I realized it's so so so rare for me to actually like someone, that I do not in any way have a small inkling of dread in talking to them, that I never find myself procrastinating replying to them when we message (something I do for almost everyone- a really bad habit), that I intensely look forward to being with them, that I would happily sacrifice my time (something that is very precious to me) for them. That I always think about them before bed, and always find myself writing about in my journal. All this, not even romantically.
I wish it weren't so hard to come by for me!!! I feel like all my life I've been searching for and dreaming about the few people that I will really, really like, and that will stick by for a long time. It feels like a hole that I'm starving to fill, yet I can't.
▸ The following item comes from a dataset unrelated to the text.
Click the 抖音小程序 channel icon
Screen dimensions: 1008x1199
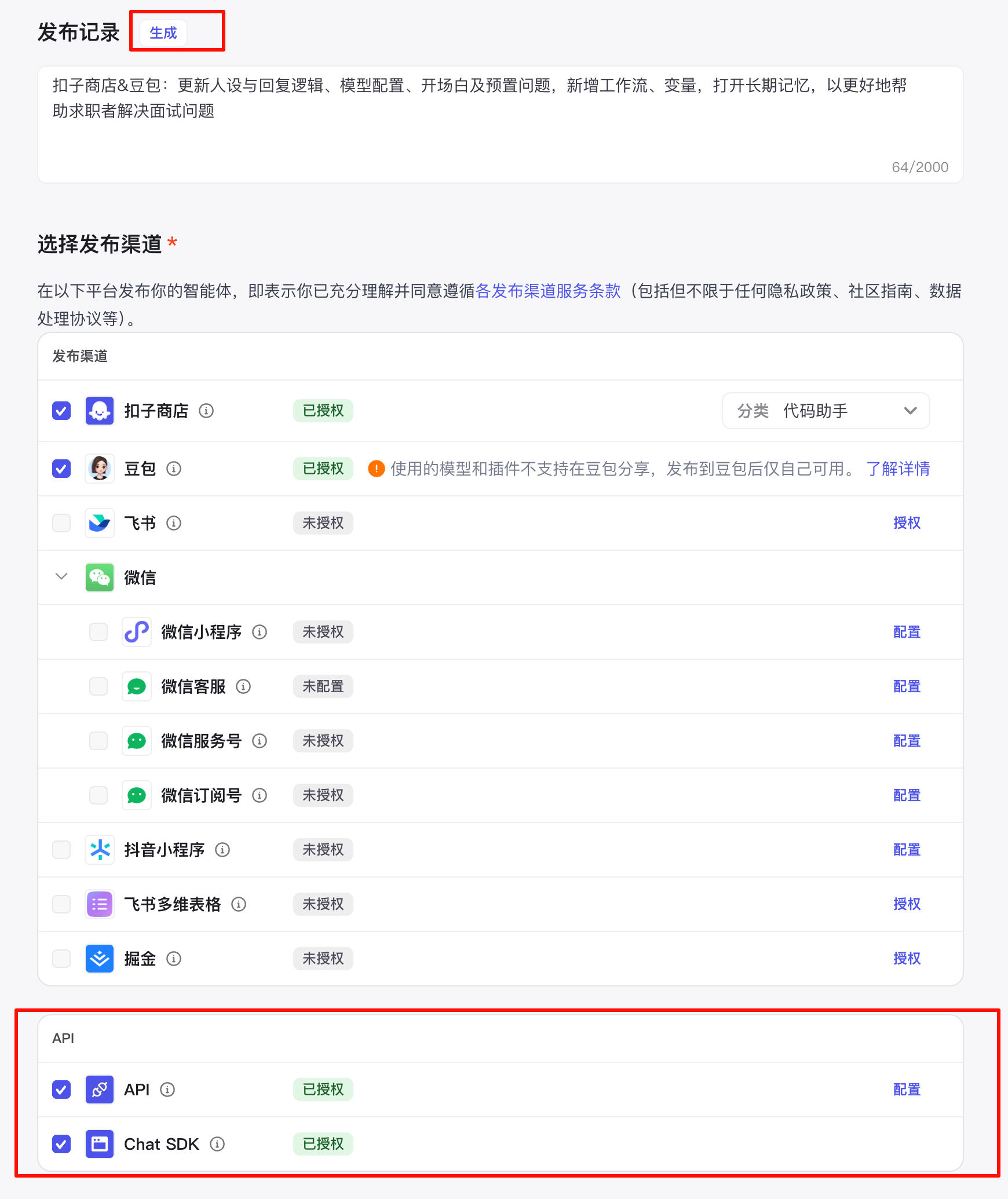coord(100,850)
Now that I look at it this way, I feel like I have the most dispassionate existence (one void of any passion/intensity, that is). SX-blindness 

I've always blamed myself for being the boring one that no one ever cares to get to know (in hindsight, it's easy to see that it's just that I'm so outwardly aloof and intimidating (in person) and quiet, I've been told this many times as well). This is not uncommon for SX-blinds, I think, but when someone actually makes an effort to talk to me or something, I get so happy it's almost pathetic- because that never happens! Anyway, this belief of my "boringness" goes hand in hand with that other deepest insecurity of myself I mentioned at the beginning.
But, I guess, maybe it's not that I'm the boring one (well, I can't be not-boring to everyone!) but that I chronically find other people "boring". Well, that's a crude way of putting it, but what I mean is that maybe in my mind a person really interests me (and this is not uncommon) and I will continue talking to them, but in my heart, I'm just pretty disinterested.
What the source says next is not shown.